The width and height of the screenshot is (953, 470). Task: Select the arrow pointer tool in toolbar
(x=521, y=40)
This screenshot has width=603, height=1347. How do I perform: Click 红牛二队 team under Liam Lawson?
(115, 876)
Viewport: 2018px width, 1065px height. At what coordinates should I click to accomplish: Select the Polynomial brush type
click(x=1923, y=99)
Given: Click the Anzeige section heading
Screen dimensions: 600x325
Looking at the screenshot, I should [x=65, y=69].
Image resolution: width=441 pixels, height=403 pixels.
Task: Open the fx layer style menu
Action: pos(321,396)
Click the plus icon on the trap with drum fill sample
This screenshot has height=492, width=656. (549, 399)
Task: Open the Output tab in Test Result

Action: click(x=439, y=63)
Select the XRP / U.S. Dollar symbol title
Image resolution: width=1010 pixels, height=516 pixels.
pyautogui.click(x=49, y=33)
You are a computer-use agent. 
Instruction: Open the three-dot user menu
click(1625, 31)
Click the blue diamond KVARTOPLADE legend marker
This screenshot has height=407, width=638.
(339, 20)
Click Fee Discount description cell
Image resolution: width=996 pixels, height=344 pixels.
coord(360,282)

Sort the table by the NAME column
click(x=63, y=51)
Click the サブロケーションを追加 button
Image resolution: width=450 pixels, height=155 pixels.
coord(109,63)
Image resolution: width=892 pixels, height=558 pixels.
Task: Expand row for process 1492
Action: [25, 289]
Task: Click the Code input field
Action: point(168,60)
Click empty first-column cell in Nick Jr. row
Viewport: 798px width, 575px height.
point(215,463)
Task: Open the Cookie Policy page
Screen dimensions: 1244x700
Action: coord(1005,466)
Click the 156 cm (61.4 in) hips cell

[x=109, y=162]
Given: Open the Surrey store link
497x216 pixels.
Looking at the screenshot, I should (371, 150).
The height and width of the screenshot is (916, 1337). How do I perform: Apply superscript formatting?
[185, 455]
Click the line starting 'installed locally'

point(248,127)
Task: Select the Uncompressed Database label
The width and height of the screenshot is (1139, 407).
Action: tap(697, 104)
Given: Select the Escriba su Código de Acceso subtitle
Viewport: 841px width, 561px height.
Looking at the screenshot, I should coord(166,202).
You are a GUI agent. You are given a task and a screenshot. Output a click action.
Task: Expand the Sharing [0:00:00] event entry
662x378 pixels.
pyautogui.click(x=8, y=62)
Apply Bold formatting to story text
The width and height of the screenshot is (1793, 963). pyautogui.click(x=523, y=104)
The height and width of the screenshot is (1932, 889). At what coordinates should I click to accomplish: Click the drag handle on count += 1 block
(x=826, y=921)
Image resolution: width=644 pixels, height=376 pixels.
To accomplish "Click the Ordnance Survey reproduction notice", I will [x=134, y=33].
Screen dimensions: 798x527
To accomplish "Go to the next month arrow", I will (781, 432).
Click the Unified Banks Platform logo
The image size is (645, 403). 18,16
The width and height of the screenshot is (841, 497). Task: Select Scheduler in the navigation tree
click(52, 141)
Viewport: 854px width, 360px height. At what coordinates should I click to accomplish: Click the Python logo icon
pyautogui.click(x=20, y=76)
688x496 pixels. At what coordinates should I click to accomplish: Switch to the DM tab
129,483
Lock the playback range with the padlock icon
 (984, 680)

##########

- STATED GOAL -
Could you copy the material word for word, starting at the line that contains "You are a computer-use agent." and stopping after the line that contains "coord(360,282)"?

- RESULT OF THE TASK -
You are a computer-use agent. 
Instruction: Open the three-dot user menu
click(1625, 31)
Click the blue diamond KVARTOPLADE legend marker
This screenshot has height=407, width=638.
(339, 20)
Click Fee Discount description cell
Image resolution: width=996 pixels, height=344 pixels.
coord(360,282)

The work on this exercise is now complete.